## [Description of the task]
All entries shown below should be duplicated character for character.

## [Exercise material]
....
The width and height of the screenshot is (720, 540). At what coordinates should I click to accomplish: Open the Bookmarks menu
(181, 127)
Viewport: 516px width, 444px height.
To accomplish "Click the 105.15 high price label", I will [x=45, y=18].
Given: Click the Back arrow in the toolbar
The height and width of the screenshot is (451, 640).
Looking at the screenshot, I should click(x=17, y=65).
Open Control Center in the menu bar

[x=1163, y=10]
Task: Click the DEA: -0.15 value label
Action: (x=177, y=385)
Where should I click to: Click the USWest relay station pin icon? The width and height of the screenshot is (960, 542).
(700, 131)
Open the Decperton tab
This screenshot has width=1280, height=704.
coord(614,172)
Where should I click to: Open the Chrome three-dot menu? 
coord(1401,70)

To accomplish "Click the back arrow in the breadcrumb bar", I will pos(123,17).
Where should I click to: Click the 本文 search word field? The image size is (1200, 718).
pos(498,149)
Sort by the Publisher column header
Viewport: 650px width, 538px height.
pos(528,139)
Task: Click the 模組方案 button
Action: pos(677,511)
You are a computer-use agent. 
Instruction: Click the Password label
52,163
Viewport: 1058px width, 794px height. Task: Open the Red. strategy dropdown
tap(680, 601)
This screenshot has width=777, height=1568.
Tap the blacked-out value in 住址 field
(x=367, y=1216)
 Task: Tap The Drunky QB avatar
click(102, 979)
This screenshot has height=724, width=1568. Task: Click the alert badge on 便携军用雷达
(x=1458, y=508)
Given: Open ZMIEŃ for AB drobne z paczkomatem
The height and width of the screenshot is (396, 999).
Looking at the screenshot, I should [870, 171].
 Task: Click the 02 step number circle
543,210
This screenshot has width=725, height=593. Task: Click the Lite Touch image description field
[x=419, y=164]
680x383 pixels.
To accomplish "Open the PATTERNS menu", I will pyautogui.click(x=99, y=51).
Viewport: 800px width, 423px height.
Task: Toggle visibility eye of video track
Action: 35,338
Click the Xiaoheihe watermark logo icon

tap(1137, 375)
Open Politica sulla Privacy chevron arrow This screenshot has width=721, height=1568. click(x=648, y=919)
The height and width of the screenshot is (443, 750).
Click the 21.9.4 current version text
....
## [Written response]
The width and height of the screenshot is (720, 540). At what coordinates should I click to accomplish: Open the Bookmarks menu
(181, 127)
Viewport: 516px width, 444px height.
To accomplish "Click the 105.15 high price label", I will [x=45, y=18].
Given: Click the Back arrow in the toolbar
The height and width of the screenshot is (451, 640).
Looking at the screenshot, I should click(x=17, y=65).
Open Control Center in the menu bar

[x=1163, y=10]
Task: Click the DEA: -0.15 value label
Action: (x=177, y=385)
Where should I click to: Click the USWest relay station pin icon? The width and height of the screenshot is (960, 542).
(700, 131)
Open the Decperton tab
This screenshot has width=1280, height=704.
coord(614,172)
Where should I click to: Open the Chrome three-dot menu? 
coord(1401,70)

To accomplish "Click the back arrow in the breadcrumb bar", I will pos(123,17).
Where should I click to: Click the 本文 search word field? The image size is (1200, 718).
pos(498,149)
Sort by the Publisher column header
Viewport: 650px width, 538px height.
pos(528,139)
Task: Click the 模組方案 button
Action: pos(677,511)
You are a computer-use agent. 
Instruction: Click the Password label
52,163
Viewport: 1058px width, 794px height. Task: Open the Red. strategy dropdown
tap(680, 601)
This screenshot has width=777, height=1568.
Tap the blacked-out value in 住址 field
(x=367, y=1216)
 Task: Tap The Drunky QB avatar
click(102, 979)
This screenshot has height=724, width=1568. Task: Click the alert badge on 便携军用雷达
(x=1458, y=508)
Given: Open ZMIEŃ for AB drobne z paczkomatem
The height and width of the screenshot is (396, 999).
Looking at the screenshot, I should [870, 171].
 Task: Click the 02 step number circle
543,210
This screenshot has width=725, height=593. Task: Click the Lite Touch image description field
[x=419, y=164]
680x383 pixels.
To accomplish "Open the PATTERNS menu", I will pyautogui.click(x=99, y=51).
Viewport: 800px width, 423px height.
Task: Toggle visibility eye of video track
Action: 35,338
Click the Xiaoheihe watermark logo icon

tap(1137, 375)
Open Politica sulla Privacy chevron arrow This screenshot has width=721, height=1568. click(x=648, y=919)
The height and width of the screenshot is (443, 750).
Click the 21.9.4 current version text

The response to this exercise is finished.